What the task asks: Transcribe exactly the first line of the listing below and each line that follows it, ending with the line that contains "Given: Click Continue to Step 2 button", and omit the remainder.

Supplied information Start Marker

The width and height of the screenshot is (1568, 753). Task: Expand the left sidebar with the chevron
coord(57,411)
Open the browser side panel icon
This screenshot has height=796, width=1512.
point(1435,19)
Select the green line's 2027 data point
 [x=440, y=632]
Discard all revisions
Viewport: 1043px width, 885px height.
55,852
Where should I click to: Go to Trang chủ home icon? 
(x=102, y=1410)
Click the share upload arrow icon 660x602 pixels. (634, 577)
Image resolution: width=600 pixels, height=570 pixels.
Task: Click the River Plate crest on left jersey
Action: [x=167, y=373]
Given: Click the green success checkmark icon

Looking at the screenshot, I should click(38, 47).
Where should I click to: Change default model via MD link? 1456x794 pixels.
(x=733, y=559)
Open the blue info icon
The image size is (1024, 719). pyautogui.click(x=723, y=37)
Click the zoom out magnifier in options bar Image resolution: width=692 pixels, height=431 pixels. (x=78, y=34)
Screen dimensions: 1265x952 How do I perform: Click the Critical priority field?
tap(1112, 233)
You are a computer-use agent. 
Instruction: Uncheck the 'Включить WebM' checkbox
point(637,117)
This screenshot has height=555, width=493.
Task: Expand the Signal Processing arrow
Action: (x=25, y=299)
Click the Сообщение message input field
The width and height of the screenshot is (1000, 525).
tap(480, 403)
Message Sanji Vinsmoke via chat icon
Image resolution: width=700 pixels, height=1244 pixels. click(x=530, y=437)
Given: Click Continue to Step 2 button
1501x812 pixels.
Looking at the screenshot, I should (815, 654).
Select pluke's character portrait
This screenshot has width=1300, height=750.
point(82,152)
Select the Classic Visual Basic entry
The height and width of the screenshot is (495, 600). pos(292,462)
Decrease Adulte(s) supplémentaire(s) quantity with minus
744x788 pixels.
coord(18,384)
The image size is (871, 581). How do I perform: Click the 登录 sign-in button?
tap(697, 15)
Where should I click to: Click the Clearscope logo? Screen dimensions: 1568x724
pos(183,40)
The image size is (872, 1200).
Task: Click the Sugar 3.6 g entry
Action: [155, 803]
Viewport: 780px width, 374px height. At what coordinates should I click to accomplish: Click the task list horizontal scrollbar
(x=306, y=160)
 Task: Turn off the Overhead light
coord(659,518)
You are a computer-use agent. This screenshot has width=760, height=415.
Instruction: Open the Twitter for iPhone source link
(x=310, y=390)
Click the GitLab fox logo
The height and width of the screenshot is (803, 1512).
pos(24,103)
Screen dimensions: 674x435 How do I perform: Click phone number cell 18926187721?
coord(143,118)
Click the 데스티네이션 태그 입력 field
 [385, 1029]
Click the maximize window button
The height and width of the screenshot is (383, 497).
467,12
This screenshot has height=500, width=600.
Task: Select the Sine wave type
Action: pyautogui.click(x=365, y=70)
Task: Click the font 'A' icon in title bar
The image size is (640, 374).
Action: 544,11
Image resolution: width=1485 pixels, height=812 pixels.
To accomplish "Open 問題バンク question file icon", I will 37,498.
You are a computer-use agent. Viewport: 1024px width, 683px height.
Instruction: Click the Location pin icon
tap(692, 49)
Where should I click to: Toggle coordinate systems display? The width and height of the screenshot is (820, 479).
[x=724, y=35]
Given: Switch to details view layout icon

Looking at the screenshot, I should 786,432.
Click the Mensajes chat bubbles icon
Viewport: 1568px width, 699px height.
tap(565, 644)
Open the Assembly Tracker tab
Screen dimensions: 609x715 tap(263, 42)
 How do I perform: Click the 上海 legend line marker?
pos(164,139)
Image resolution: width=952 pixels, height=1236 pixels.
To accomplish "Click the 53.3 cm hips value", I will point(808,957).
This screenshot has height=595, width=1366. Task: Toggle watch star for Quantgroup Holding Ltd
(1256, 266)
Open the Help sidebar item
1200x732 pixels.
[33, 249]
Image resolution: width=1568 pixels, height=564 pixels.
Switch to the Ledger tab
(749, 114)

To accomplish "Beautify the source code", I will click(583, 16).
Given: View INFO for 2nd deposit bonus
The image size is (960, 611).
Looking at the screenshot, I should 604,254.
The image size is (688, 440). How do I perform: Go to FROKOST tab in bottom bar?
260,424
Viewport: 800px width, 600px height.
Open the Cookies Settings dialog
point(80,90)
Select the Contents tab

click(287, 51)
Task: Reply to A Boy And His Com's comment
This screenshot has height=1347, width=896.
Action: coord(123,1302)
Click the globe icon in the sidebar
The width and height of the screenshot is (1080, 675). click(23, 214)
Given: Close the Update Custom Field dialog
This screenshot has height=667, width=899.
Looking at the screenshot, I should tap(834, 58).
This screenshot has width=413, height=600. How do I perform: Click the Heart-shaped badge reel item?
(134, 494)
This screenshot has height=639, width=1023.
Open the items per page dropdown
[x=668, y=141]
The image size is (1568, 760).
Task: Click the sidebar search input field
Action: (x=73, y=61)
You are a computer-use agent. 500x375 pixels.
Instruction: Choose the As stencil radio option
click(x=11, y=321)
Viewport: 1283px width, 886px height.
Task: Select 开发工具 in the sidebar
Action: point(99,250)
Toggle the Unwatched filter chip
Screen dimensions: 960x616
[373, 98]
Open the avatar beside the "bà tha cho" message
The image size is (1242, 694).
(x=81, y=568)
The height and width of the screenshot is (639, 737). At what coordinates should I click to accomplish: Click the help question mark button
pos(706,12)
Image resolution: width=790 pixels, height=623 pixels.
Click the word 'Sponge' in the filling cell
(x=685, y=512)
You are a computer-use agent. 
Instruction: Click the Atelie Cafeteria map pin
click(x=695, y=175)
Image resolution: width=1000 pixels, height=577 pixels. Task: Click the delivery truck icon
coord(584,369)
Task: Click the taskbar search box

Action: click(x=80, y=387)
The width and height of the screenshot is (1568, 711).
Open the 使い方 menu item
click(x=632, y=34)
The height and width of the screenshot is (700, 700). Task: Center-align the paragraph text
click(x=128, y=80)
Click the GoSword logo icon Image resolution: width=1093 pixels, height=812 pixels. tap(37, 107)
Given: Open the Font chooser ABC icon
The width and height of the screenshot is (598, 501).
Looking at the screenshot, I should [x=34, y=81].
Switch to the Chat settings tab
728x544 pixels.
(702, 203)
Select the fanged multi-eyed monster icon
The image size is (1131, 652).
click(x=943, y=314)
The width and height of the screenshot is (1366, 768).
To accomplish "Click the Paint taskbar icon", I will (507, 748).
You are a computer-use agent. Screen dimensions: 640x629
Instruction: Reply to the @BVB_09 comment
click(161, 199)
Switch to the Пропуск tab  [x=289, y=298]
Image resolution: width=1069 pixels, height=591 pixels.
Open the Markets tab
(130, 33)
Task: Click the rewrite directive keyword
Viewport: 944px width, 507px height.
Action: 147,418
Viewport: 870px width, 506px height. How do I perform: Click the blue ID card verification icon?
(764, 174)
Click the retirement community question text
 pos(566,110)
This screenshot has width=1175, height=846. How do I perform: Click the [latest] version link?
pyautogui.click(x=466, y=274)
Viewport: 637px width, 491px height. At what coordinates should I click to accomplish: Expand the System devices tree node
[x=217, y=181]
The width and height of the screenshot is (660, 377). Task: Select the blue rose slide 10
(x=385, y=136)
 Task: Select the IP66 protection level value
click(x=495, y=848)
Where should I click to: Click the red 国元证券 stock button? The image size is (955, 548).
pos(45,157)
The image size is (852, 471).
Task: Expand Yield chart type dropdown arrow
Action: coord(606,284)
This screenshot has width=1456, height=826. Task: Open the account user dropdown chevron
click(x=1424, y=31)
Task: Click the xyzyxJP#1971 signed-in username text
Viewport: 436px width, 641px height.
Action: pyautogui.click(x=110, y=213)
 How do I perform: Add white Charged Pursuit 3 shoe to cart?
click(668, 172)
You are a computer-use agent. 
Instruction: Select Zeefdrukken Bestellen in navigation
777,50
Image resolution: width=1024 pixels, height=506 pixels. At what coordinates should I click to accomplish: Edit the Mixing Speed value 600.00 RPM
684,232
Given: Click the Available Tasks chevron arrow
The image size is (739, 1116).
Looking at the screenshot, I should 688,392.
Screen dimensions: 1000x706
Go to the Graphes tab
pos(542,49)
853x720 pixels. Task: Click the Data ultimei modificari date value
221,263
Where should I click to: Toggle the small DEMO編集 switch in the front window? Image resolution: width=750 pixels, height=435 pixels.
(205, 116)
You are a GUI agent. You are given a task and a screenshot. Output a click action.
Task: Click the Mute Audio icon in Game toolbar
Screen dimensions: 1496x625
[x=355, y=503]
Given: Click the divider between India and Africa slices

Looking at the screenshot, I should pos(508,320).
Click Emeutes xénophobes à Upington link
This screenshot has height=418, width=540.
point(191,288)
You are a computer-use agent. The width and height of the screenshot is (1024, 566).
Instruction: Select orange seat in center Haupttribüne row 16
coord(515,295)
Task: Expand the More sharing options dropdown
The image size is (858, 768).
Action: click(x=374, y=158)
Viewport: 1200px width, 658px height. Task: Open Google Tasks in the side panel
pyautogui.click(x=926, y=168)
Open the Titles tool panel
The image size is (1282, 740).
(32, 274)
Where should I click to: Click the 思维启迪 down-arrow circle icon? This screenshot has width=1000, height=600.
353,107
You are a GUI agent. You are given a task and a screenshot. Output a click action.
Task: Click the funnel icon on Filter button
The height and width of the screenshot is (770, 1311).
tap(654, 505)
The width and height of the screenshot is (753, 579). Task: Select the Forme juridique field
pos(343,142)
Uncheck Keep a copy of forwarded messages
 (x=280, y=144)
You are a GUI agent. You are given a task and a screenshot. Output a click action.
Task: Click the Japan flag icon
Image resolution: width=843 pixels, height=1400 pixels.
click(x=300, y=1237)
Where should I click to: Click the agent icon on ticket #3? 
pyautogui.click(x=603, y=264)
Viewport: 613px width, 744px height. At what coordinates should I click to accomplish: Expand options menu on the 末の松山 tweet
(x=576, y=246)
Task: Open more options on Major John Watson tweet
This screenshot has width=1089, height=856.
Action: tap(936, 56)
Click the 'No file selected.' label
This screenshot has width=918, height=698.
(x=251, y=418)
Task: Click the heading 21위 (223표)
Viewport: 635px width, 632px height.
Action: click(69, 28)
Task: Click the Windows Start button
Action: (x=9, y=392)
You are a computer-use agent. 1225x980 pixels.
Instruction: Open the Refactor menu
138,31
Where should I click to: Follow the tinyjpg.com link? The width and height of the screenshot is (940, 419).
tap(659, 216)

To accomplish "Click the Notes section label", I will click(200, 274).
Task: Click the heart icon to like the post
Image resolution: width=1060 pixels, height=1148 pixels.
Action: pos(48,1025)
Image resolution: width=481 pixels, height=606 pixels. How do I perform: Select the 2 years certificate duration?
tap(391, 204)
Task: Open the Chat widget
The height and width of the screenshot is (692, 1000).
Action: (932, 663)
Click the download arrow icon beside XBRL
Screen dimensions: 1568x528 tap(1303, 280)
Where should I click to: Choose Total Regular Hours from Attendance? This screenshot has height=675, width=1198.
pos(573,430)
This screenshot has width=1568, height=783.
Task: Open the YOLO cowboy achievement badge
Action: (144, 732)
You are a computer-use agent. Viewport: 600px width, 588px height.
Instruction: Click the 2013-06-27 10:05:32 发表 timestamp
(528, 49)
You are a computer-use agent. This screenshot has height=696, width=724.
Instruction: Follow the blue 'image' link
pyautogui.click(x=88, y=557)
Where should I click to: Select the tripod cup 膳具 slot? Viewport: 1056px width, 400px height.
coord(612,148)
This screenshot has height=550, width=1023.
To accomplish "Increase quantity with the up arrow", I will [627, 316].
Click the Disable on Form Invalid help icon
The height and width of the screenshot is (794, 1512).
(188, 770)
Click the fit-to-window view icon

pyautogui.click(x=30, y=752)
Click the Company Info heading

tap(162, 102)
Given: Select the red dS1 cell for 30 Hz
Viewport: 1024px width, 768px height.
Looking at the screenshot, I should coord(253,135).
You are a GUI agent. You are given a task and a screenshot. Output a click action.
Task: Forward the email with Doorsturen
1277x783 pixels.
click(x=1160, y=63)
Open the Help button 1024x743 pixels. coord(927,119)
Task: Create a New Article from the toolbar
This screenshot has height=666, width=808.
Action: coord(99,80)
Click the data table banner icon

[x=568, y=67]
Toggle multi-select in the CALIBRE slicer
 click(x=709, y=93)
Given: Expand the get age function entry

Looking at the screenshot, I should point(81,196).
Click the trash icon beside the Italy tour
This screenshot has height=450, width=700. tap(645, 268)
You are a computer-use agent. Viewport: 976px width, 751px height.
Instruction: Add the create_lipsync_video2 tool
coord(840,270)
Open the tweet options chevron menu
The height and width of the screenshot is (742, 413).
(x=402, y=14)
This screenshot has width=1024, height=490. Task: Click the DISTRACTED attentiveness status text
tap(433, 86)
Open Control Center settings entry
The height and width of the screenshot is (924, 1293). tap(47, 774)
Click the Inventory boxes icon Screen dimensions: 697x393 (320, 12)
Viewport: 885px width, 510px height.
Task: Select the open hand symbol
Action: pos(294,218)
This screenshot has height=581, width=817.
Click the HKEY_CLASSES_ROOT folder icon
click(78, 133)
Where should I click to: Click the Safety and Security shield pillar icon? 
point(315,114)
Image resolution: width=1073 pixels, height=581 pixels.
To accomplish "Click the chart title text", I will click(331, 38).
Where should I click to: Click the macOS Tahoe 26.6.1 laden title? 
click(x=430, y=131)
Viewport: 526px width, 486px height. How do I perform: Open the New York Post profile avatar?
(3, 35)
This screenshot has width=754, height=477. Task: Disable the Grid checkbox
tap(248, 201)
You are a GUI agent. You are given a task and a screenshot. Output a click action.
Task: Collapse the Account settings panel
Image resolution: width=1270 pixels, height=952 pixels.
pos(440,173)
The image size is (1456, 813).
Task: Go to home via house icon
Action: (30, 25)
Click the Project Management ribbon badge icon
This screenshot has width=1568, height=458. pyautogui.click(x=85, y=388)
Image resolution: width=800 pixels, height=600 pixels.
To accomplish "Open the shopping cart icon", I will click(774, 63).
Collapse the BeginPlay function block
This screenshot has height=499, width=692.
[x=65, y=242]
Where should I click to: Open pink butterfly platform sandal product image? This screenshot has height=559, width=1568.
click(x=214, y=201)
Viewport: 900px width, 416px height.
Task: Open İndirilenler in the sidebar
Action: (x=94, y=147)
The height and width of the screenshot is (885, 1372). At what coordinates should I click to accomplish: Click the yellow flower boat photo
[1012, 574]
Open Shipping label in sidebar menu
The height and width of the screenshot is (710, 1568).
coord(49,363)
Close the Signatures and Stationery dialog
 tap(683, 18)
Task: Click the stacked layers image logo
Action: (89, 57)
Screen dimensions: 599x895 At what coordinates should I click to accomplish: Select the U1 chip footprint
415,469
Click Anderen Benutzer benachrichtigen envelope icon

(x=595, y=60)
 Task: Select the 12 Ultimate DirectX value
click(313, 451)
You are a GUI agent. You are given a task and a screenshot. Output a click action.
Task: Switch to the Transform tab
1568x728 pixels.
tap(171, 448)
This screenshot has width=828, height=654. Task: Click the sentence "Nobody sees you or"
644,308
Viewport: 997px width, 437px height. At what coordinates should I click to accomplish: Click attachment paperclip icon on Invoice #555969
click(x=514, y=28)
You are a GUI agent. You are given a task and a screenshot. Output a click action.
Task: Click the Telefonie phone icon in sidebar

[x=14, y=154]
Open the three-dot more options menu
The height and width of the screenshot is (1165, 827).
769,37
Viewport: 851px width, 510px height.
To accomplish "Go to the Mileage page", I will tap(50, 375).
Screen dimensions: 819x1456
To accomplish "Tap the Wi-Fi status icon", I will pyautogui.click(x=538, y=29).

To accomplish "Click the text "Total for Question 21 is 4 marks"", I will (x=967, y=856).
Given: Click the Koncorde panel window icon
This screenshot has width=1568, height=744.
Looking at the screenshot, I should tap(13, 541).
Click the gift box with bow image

Supplied information End Marker

Exercise response:
The width and height of the screenshot is (1568, 753). Task: Expand the left sidebar with the chevron
coord(57,411)
Open the browser side panel icon
This screenshot has height=796, width=1512.
point(1435,19)
Select the green line's 2027 data point
 [x=440, y=632]
Discard all revisions
Viewport: 1043px width, 885px height.
55,852
Where should I click to: Go to Trang chủ home icon? 
(x=102, y=1410)
Click the share upload arrow icon 660x602 pixels. (634, 577)
Image resolution: width=600 pixels, height=570 pixels.
Task: Click the River Plate crest on left jersey
Action: [x=167, y=373]
Given: Click the green success checkmark icon

Looking at the screenshot, I should click(38, 47).
Where should I click to: Change default model via MD link? 1456x794 pixels.
(x=733, y=559)
Open the blue info icon
The image size is (1024, 719). pyautogui.click(x=723, y=37)
Click the zoom out magnifier in options bar Image resolution: width=692 pixels, height=431 pixels. (x=78, y=34)
Screen dimensions: 1265x952 How do I perform: Click the Critical priority field?
tap(1112, 233)
You are a computer-use agent. 
Instruction: Uncheck the 'Включить WebM' checkbox
point(637,117)
This screenshot has height=555, width=493.
Task: Expand the Signal Processing arrow
Action: (x=25, y=299)
Click the Сообщение message input field
The width and height of the screenshot is (1000, 525).
tap(480, 403)
Message Sanji Vinsmoke via chat icon
Image resolution: width=700 pixels, height=1244 pixels. click(x=530, y=437)
Given: Click Continue to Step 2 button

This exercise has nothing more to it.